I thought that all the VDSL2 services used the same frequency range and what actually changed was the bit loading. A 40mbps link can still be putting bits into the highest frequency slots. I suppose it might be that on some medium length lines there was no bit loading in the top frequency bins at all and going to 55mbps might mean some so far unused bins now have some bit loading.
For downstream:
When the modem has tones available for use on, say, a service capped at 40Mbps but the line is capable of an awful lot more, I'm pretty sure the filling algorithm will choose to load all tones to a low bit-loading, rather than highly-loading some and leaving others empty.
That means any line that gains from 40Mbps to 55Mbps will do so by extra bitloading on tones that are already transmitting.

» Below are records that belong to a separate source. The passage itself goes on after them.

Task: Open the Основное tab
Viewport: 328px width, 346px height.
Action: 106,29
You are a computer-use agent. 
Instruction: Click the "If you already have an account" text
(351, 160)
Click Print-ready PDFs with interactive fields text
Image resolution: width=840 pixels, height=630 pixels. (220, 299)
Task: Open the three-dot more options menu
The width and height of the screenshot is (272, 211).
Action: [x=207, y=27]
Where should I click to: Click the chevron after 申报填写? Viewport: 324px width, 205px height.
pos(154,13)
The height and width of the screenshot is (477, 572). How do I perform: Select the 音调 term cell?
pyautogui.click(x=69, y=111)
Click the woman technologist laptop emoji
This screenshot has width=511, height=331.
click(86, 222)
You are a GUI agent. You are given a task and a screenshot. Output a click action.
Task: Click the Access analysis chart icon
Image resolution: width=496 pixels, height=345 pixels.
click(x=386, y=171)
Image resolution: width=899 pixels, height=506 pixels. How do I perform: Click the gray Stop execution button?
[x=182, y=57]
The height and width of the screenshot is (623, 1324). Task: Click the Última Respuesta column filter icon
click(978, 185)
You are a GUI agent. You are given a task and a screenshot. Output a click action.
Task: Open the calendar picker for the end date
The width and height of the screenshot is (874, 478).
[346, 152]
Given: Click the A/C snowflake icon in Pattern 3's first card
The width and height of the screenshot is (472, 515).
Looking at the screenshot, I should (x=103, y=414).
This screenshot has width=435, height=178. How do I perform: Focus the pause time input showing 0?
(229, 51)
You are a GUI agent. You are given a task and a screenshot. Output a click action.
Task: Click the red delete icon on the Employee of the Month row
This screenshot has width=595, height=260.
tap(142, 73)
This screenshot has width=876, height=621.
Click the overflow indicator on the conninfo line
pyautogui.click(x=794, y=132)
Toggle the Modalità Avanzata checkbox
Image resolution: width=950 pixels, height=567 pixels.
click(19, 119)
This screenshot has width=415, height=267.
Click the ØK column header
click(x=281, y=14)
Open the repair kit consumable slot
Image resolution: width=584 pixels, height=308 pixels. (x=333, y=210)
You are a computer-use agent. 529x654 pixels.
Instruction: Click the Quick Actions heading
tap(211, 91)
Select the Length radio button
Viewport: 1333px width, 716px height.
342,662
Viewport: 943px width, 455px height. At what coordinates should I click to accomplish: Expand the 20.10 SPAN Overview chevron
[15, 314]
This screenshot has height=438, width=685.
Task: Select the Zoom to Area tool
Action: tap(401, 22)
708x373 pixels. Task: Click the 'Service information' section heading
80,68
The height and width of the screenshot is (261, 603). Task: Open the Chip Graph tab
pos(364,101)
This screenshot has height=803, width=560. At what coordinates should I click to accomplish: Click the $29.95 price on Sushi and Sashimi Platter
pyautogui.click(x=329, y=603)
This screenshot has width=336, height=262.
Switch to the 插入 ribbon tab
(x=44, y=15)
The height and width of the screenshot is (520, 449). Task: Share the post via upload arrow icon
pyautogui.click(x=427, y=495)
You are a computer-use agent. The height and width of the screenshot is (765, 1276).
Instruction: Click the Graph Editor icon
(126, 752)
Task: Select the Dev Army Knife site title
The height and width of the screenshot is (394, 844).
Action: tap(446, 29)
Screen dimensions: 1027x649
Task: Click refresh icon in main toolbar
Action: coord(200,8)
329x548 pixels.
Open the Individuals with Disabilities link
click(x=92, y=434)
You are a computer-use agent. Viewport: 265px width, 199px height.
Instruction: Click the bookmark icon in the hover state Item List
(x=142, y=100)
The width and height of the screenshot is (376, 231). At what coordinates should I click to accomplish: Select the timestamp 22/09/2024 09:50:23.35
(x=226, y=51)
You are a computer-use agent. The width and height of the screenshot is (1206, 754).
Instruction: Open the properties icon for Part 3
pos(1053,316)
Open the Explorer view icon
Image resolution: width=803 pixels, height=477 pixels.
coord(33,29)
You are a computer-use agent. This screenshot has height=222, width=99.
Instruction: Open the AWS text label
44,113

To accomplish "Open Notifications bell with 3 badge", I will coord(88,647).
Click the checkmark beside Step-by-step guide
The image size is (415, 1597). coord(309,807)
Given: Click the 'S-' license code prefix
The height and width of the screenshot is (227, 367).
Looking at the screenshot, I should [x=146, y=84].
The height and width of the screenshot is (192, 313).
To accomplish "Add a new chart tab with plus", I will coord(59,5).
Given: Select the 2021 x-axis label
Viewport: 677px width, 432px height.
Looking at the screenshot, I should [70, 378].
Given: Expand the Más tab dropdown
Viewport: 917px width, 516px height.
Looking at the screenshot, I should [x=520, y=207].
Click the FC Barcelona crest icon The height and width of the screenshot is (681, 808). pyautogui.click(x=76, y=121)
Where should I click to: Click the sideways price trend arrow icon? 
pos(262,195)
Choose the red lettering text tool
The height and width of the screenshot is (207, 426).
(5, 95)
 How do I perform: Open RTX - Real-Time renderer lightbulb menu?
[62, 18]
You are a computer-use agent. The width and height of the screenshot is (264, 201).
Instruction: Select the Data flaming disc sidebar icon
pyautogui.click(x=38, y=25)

In digital terms, this gives the receiver a harder job (it has to distinguish between more/closer amplitude and phase options). But in analogue terms, the transmitted signal will still be of the same order: still a modified sine wave, still the same power.
I think the end result will be similar crosstalk.
I've just checked a couple of lines on MDWS, which are currently 40Mbps but have capabilities of 80Mbps. They all use the full set of tones, but a lot of D3 only uses 2 bits/tone.
For Upstream:
The filling algorithm gets affected by upstream power back off, so U1 can get left with unloaded tones, while tones in U2 are more heavily used.
If upstream speed caps were being increased, then you might well see more crosstalk there.